Gop e Trump, la faida infinita
I limiti della Casa Bianca si svelano nelle divergenze sulla riforma della sanità
Il voto sulla riforma sanitaria americana è slittato, al Senato non c’erano i numeri e il consenso e così si è pensato che fosse meglio attendere. La chiamano “la resistenza dell’Obamacare”, come se quella riforma “storica” e contestata (anche dai democratici) vivesse di vita propria, e si gettasse armi in pugno contro i tentativi trumpiani di metterla nell’armadio. In realtà ancora una volta lo scontro in corso è un regolamento di conti interno al Partito repubblicano, che ha sulla carta un potere enorme, ma che è lacerato da faide che hanno spesso a che fare con il presidente Trump, ma non solo.
Mitch McConnell, Cory Gardner, John Barrasso, John Cornyn (foto LaPresse)
Il leader repubblicano al Senato, Mitch McConnell, l’uomo del momento pur se non per le ragioni che si era augurato, pensava un mese fa che il suo lavoro sarebbe stato facile: ha la maggioranza, ha a che fare con una legge che i conservatori detestano in modo piuttosto compatto e da molto tempo, che problema c’è? Moderati e falchi si uniranno, ha pensato McConnell, e tutto andrà liscio: ma il suo calcolo era errato e ora i commentatori si aspettano un’estate di battaglia politica sull’Obamacare. In realtà il lavoro del senatore del Kentucky era tutt’altro che semplice: deve ripararsi dagli intransigenti, convincere i moderati (che vogliono altre modifiche al testo di legge prima di spingersi a un voto) e soprattutto tenere a bada Trump e il suo istinto a intromettersi a ogni passo, complicando ancor più le cose. Mentre le richieste dei senatori si accatastavano sulla scrivania di McConnell, dalla Casa Bianca arrivavano tentativi maldestri di punizione per i “riottosi”: colpirli durissimo a suon di sputtanamenti tv, così si quietano.

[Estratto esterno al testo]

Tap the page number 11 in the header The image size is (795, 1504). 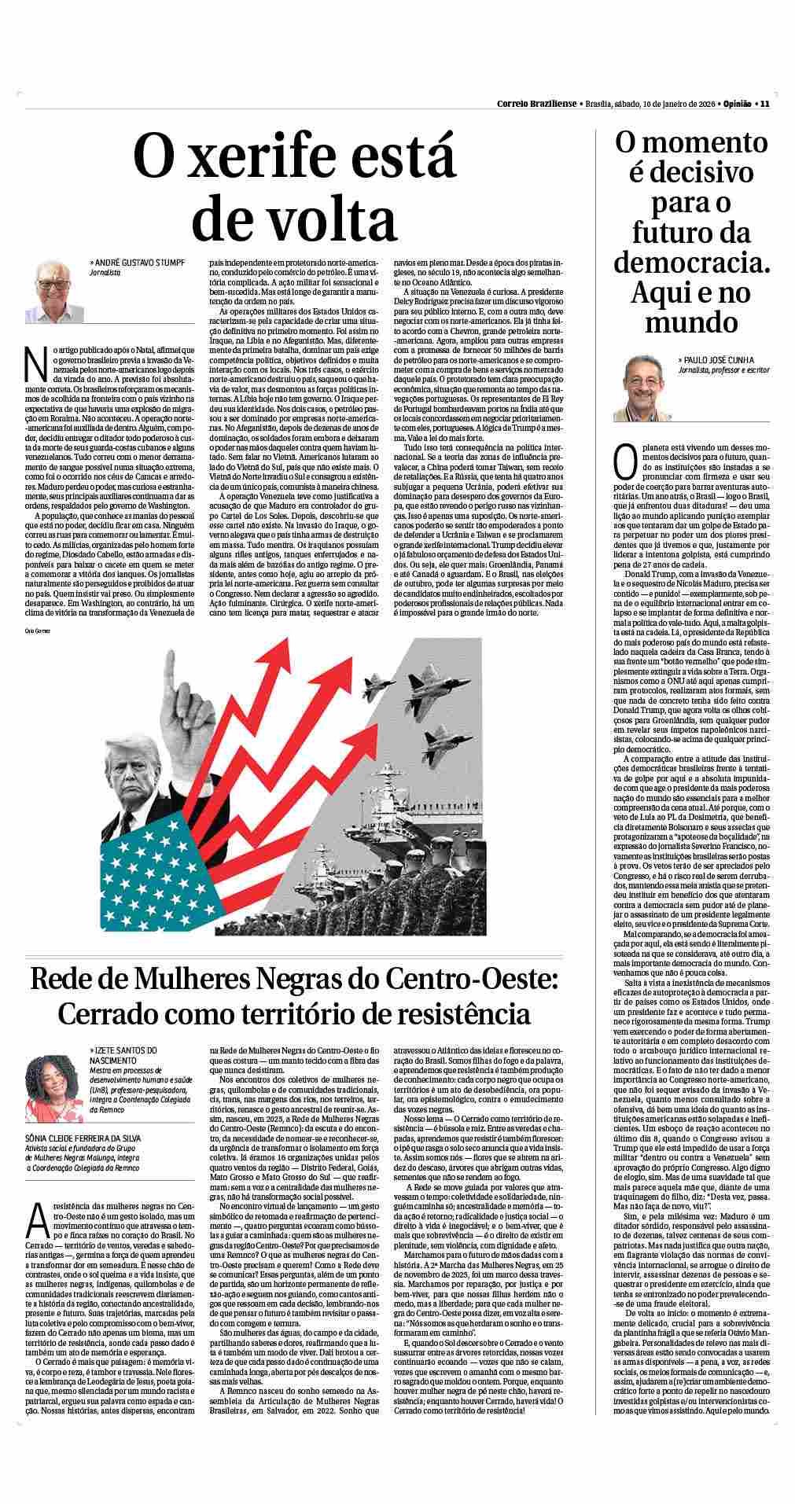click(x=764, y=103)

McConnell ha fermato le ire trumpiane, ma intanto ha perso l’attimo per incassare un voto che avrebbe risollevato gli animi abbacchiati dei repubblicani. Non solo: nel frattempo sono saltate tutte le regole al Congresso, ognuno fa per sé, ognuno obbedisce alla propria agenda elettorale (ci sono le mid-term l’anno prossimo, chi rischia il seggio non bada alle formalità di cortesia partitica), ognuno si muove più per salvarsi e ricavarsi un’autonomia rispetto all’altalena trumpiana, con il risultato che un partito che ha maggioranza alla Camera, al Senato, alla Casa Bianca e giudici supremi da nominare non riesce a sfruttare nemmeno un attimo il proprio vantaggio.